In AI, conversations often center around new architectures, reinforcement learning breakthroughs, and ever-larger open-source releases. This leaves remarkably little attention to what happens after training, when you actually need to serve that model to users at production scale.

At Hebbia, we think the focus imbalance on model training over running inference deserves more scrutiny in order to build economical AI solutions. We recently ran an internal research project to stress-test two questions: 

  1. Can a fine-tuned open-source model match frontier-model quality? 
  2. Can we actually serve the model cost-effectively?

The answers to these questions were asymmetric. To achieve balance, our research team pursued developing capacity planning frameworks to make informed decisions about how to serve the best possible model for our tasks while maintaining low latencies and costs. 

Through this work we are bringing a new perspective to the build versus buy question in the AI industry. 

Why Long-Context Inference Is So Expensive

We fine-tuned multiple Qwen3-14 & 32B models for high fidelity span extraction and achieved extraction quality on par with current SOTA frontier models as well as an 8–9 point improvement in exactness and correctness. All this with a ~43x reduction in parameter size.

When we distilled capability into a smaller model (14B–32B parameters), our 32B model in FP8 needed ~32GB of weights, leaving ample headroom on an 80GB H100 for KV-cache at 80k context. We consistently saw KV-cache memory utilization at only 20–30%, while GPU volatile utilization reported 80–85% under single-request load.

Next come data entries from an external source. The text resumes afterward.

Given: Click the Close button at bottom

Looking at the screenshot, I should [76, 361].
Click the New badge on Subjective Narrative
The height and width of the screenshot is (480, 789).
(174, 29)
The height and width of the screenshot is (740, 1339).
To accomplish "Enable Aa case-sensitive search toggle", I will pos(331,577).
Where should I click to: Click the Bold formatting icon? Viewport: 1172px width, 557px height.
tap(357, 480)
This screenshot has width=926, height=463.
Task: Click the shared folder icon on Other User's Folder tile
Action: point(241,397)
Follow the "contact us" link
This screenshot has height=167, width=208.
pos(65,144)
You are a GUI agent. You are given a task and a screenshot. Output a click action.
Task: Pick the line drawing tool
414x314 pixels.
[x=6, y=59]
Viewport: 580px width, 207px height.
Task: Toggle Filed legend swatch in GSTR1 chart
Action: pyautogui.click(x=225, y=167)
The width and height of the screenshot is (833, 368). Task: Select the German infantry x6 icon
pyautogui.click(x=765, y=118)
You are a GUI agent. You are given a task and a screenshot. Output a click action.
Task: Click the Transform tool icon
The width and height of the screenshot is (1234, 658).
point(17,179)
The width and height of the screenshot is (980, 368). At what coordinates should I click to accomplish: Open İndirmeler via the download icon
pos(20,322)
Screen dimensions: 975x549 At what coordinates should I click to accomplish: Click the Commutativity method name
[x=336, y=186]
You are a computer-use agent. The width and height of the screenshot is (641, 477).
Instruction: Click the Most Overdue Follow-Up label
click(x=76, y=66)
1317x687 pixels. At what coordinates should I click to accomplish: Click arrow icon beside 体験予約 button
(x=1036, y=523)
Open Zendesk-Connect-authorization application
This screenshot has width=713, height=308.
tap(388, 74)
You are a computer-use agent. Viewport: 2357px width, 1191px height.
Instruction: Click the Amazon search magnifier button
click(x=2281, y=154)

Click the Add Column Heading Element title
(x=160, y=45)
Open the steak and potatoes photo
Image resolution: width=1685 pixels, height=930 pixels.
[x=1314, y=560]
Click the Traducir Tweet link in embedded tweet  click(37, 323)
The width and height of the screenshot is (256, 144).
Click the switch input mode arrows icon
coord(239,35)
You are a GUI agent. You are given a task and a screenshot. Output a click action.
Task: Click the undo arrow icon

At first glance, this looks purely compute-bound.

But GPU volatile utilization is a blunt instrument. It doesn't distinguish between cycles spent on tensor core math and cycles stalled waiting on memory reads. In practice, the two bottlenecks layer on top of each other depending on the inference phase: 

  1. Prefill (processing all input tokens in parallel): the large matrix multiplications in attention and FFN layers keep the tensor cores busy.
  2. Decode (generating output tokens one at a time): each step must read the full KV cache for every attention layer, and with 80k tokens of context, tens of gigabytes per step move through HBM 

A single request may sit comfortably under the H100's ~3.35 TB/s bandwidth ceiling, but the operation is fundamentally bandwidth-bound. This prefill-compute/decode-bandwidth split is well-established: FlashAttention was designed around the insight that HBM access dominates attention cost, the vLLM project's roofline analysis treats it as the foundational design constraint, and recent empirical work confirms that even large-batch decode remains memory-bound with most GPU compute underutilized.

Figure 1: Prefill processes all input tokens in one parallel forward pass (2–4s). Generation produces output tokens sequentially: m forward passes for m tokens (10–15s). The sequential phase dominates total latency.

Why Batching Is Not the Solution

In standard LLM serving, continuous batching amortizes GPU cost across requests by processing multiple requests simultaneously. For short-context workloads where the KV cache is small, there is ample HBM bandwidth headroom to serve additional requests in parallel, yielding 4–8x throughput gains.

For our long-context workload, a single 80k-context decode already pushes close to the HBM bandwidth ceiling, leaving almost no headroom to share. When you try to batch multiple such requests, you multiply the KV traffic competing for the same bandwidth, increase cache miss and paging overhead (if using paged KV allocation), and lose kernel efficiency as memory access patterns become less predictable. The result is heavy contention. Each additional request makes every other request slower.

Our benchmarks confirmed this directly. Moving from 1 to 3 concurrent requests actually inflated end-to-end latency by 13–40x across model sizes. A third-party inference provider reproduced this behavior independently using both vLLM and SGLang, ruling out configuration artifacts.

In plain terms: Your cost is no longer driven by throughput efficiency. It's driven entirely by demand volatility.

The Queueing Theory Solution

When a telephone exchange receives calls faster than operators can answer, calls queue. Too few operators and callers hang up; too many and operators sit idle.

Compute allocation experiences this same challenge. If each GPU serves only one request at a time, fleet sizing becomes a classical queueing problem: how many servers do you need to handle stochastic arrivals without violating latency SLOs? 

The Erlang-C model (M/M/c queue) provides closed-form solutions for sizing the operator pool (or in our case, the GPU fleet) given arrival rates, service times, and target wait-time guarantees.

GPU Inference Reality

Erlang-C Assumption

User requests arrive stochastically

Poisson arrivals

Latency varies with input/output length

Exponential service times

Homogeneous GPU fleet

c identical servers

Load balancer distributing to available GPUs

Single FIFO queue

The Erlang-C Formula

The key quantity is offered load per server: ρ = λ / (c × μ) = (λ × S) / c, where λ is arrival rate, S is mean service time, c is GPU count, and ρ is utilization. For stability, ρ must be < 1.

C(c, λ/μ) = [1 + (1-ρ) × (c! / (λ/μ)^c) × Σ(k=0 to c-1) (λ/μ)^k / k!]^(-1)

E[Wq] = C(c, λ/μ) × S / (c × (1 - ρ))

The (1 - ρ) denominator is the critical insight: small increases in utilization produce enormous increases in wait time.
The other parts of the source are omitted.